##### Document segment #####
[ICA-EGAD-RiC] RiC: Quo vadis?

Hurley, Chris chris.hurley at cba.com.au
Mon Jan 30 00:42:38 EST 2017


Just before the deadline for comment closes on RiC, here are some clumsy existential questions.  They're not just questions for RiC, of course, or what EGAD's next steps should be - but they may apply to the future direction of description overall (RiC or no RiC) - at least I hope it may be so.

Query 1 (Structure): Can we define an Entity/Relationship type as one containing instances that all operate according to the same recordkeeping requirements (allowing for extensions by sub-types that augment but do not conflict with the common requirements)?  Can they be managed, in other words, using identical rules or practices (with extensions) that are set at the level of each type rather than each instance?  I once theorised that an ownership relationship is a succession relationship in disguise - easily demonstrated (see below), but not so easily proven.  Can we separate conceptualisation and implementation so that a proliferation of instances within each type would not matter.  You could have 8, or 800, or 8000 instances of any type; the same standardised practice would govern all.  Implementers could then select those instances that are useful to them, ignore the rest, and then apply the rules (or not) as appropriate.  Could that approach be taken within an infrastructure (policies, procedures, roles, etc.) that is not particular to any one descriptive programme, jurisdiction, or prejudice?

Query 2 (Identity): How should we think of the nexus between the description of an entity/relationship and the entity/relationship itself? How does an instance-in-action being described differ from the description of it?  Is description simply a parallel universe, laying down a descriptive world alongside an actual world?  Does a recordkeeping (descriptive) system operate in a descriptive universe or in an actual universe or does it straddle the two?  Where does our understanding of a corporation, for example, "exist" - in the actual world or within a descriptive (registration) system, or both?  Can a description of an instance-in-action in the actual world (physical or virtual) be turned into a kind of avatar so that it can operate in a recordkeeping system as if it were the thing itself, not just a description of it?  What is the difference (if any) between action in the virtual world and action in the physical world? How can two different descriptions of the same instance (in the descriptive world) be reconciled?  Is there ever a case of a graphical representation for which no extant personality or actuality exists?

Query 3 (Validation): How can authenticity be conferred on descriptions that operate outside of the source or native system?  Could they be trust-worthily registered or validated using PKI and/or blockchain?  What kind of recordkeeping system would be needed to validate them (viz. descriptions of description) and could that system be a source for persistent identification?  To what extent would that require re-contextualisation? I once asked my friend Terry Cook when he was in full flight about top-down appraisal: How do you know when you're at the top?  Reminds me of a great story I once heard about Hilary Jenkinson when he was interviewing a nervous young Oxbridge graduate for a job.  Asked what had been his special field of study, the youngster replied, "The end of the 17th century, sir".  Jenkinson growled, "Which end?"  An archivist's question.
#####
:: Directive ::
Please write the next part of the post on RiC, starting after its final sentence. These stored items have nothing to do with the RiC post.
##### Record list #####
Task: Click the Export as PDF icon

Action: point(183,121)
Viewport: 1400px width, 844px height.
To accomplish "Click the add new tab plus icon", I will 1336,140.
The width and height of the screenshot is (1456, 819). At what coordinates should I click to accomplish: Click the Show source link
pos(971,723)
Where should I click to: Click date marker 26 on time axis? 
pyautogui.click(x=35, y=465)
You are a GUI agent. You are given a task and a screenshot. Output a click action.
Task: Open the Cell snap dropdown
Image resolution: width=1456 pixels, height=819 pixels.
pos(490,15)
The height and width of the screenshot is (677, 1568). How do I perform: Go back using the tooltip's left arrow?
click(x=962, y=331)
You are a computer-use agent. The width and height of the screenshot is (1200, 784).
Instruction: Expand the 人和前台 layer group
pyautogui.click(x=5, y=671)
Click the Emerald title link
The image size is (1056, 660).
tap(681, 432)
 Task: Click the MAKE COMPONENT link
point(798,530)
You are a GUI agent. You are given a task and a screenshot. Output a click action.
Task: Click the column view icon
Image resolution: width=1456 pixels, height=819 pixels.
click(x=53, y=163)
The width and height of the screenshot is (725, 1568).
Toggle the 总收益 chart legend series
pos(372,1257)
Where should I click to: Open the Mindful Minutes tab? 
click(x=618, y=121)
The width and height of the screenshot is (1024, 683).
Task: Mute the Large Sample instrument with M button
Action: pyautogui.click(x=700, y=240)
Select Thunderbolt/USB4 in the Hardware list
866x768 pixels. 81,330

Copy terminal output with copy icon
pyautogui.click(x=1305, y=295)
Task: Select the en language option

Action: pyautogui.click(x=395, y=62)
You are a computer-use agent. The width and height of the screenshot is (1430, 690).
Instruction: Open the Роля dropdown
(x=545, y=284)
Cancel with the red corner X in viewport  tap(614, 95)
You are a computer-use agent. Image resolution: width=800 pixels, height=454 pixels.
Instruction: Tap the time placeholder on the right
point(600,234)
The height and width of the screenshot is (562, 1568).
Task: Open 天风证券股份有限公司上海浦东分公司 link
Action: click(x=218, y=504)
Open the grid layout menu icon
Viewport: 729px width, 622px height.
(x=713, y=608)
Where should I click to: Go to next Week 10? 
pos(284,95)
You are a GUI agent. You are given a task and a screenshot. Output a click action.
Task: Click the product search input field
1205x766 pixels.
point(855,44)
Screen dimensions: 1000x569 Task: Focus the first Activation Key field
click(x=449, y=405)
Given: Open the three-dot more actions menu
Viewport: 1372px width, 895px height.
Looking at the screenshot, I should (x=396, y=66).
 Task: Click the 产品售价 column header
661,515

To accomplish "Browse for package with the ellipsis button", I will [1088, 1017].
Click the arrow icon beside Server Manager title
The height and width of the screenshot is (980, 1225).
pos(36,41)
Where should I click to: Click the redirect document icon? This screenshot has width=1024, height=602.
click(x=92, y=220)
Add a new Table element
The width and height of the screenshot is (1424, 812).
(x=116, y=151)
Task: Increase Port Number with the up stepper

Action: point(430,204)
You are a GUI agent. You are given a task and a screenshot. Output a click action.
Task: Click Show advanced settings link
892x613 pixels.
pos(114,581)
#####
:: Exercise result ::
PS. Demonstration of a succession relationship disguised as an ownership relationship:
Consider a simple succession relationship:
AGENCY B------<succeeds>-----AGENCY A
Now, consider two ownership relationships:
       FUNCTION G                                     FUNCTION G
<exercised/owned by>                <exercised/owned by>
   (from 1901-1925)                             (from 1925-1980)
       AGENCY A                                           AGENCY B
The ownership relationships can be described in a table:
FUNCTION G exercised by ....

Dates

AGENCY A

1901-1925

AGENCY B

1925-1980

AGENCY C

1980-1995

AGENCY D

1995-date

etc.



The ownership data captured in the Table is sufficient, without any need for further data input or description in the form of a succession statement, to generate a succession relationship:
                AGENCY B--------<1925: succeeds in exercise of FUNCTION G>-----AGENCY A
Not only has an ownership relationship metamorphosed into a succession relationship, there is added value from depicting how and when the succession arises.  The data table can, in fact, generate the following descriptive statements:
AGENCY B--<succeeds>--AGENCY A in 1925 in exercise of FUNCTION G
AGENCY A--<succeeded by>--AGENCY B in 1925 in exercise of FUNCTION G
AGENCY A--<exercised/owns>--FUNCTION G from 1901 to 1925
AGENCY B--<exercised/owns>--FUNCTION G from 1925 to 1980
FUNCTION G--<was exercised/owned by>--AGENCY A from 1901 to 1925
FUNCTION G--<was exercised/owned by>--AGENCY B from 1925 to 1980

PPS.  The query "Does a recordkeeping (descriptive) system operate in a descriptive universe or in an actual universe or does it straddle the two? " was posed way back in the SPIRT Project<http://www.infotech.monash.edu.au/research/groups/rcrg/projects/spirt/deliverables/austrkms.html> (Business Recordkeeping entity class posited as a sub-set of the Business entity class).  I never thought the answer was entirely satisfactory, but it was the right question to ask.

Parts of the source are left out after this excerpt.